Le principe. Vous pouvez déduire de revenus, 50% de la somme investie dans un logement neuf, à condition de s’engager à louer le logement nu, à titre d’habitation principale, pendant neuf ans à une personne autre qu’un membre de son foyer fiscal et cela, douze mois au plus après l’acquisition du bien immobilier.

La déduction. La déduction intervient sous la forme d’un amortissement de l’investissement. Le propriétaire peut ainsi réduire 6% du prix d’acquisition durant les sept premières années, puis 4% pour les deux dernières.

Vous pouvez aussi déduire entièrement les travaux d’améliorations  ultérieurs, par un amortissement de 10% par an sur 10 ans.

Attention, car « le plafond annuel d’imputation du déficit foncier sur le revenu global est de 10.700 € » lit-on sur le site du ministère du logement. En bon Français, cela veut dire que si vous gagnez 50.700 € par an, vous calculerez votre impôt sur le revenu sur 40 000 euros (au maximum de votre amortissement).

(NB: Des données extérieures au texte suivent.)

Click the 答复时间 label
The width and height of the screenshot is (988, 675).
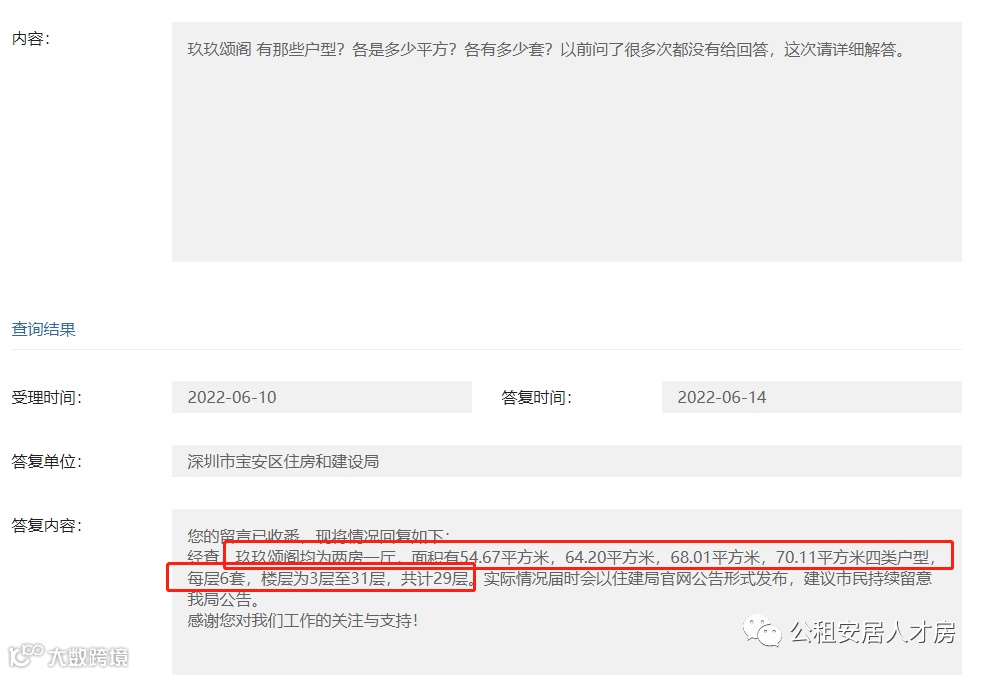tap(536, 398)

Loyers plafonnés. Avec le dispositif Borloo, vous ne pouvez pas louer à des gens qui gagnent plus d’une certaine somme. Cela n’est pas le cas avec le Robien. Néanmoins, vos loyers ne doivent pas dépasser un certain montant.

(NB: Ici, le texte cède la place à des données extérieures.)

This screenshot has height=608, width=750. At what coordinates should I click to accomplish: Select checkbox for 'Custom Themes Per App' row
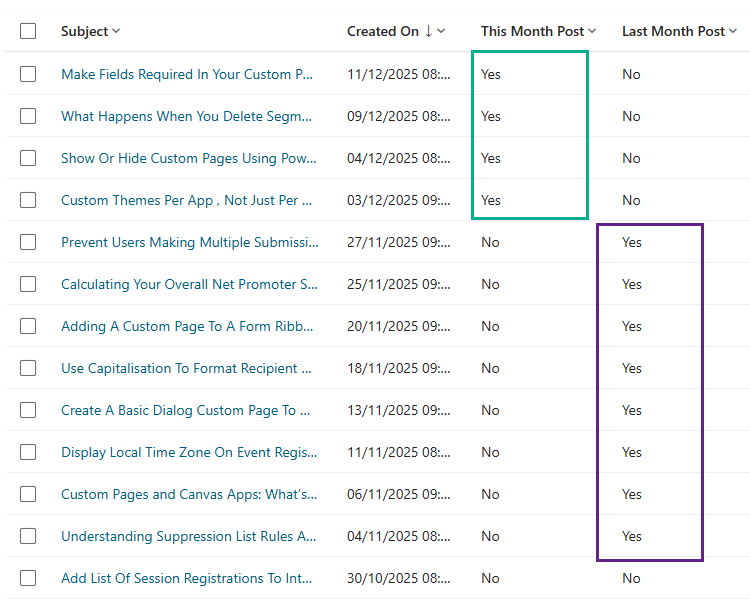pyautogui.click(x=28, y=200)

La France est découpée en quatre zones. En 2010, le loyer est plafonné :

En zone A (Ile-de-France, Ain, Haute-Savoie, Alpes-Maritimes, Var) à 21,70 € par mètre carré de surface fiscale.

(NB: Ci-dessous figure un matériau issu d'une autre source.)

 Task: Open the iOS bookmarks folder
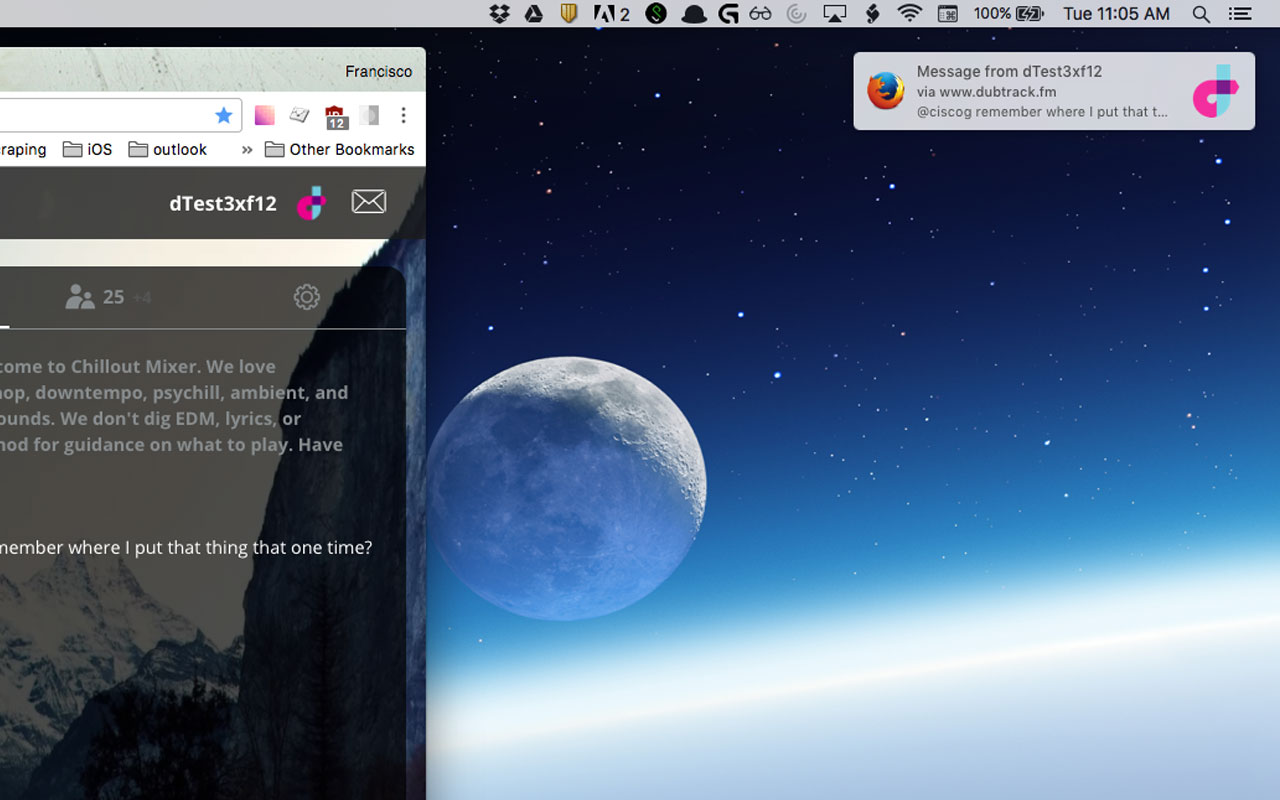tap(88, 150)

En zone B1 à 15,10 € par m² de surface fiscale.

En zone B2 à 12,35 € par m² de surface fiscale.

En zone C (le reste du territoire) à 10,87 € par m² de surface fiscale.

 

Des risques. Trop de constructions, pas assez de locataires : le dispositif Robien ne fait plus rêver depuis quelques temps. Réfléchissez bien avant d’investir, car de nombreux biens ne trouvent pas preneur. Et au bout d’un an sans locataire, vous perdez l’avantage fiscal, principal attrait du dispositif. De plus l’assurance de quelques mois pour compenser un logement vide ne joue pas aux yeux du Fisc.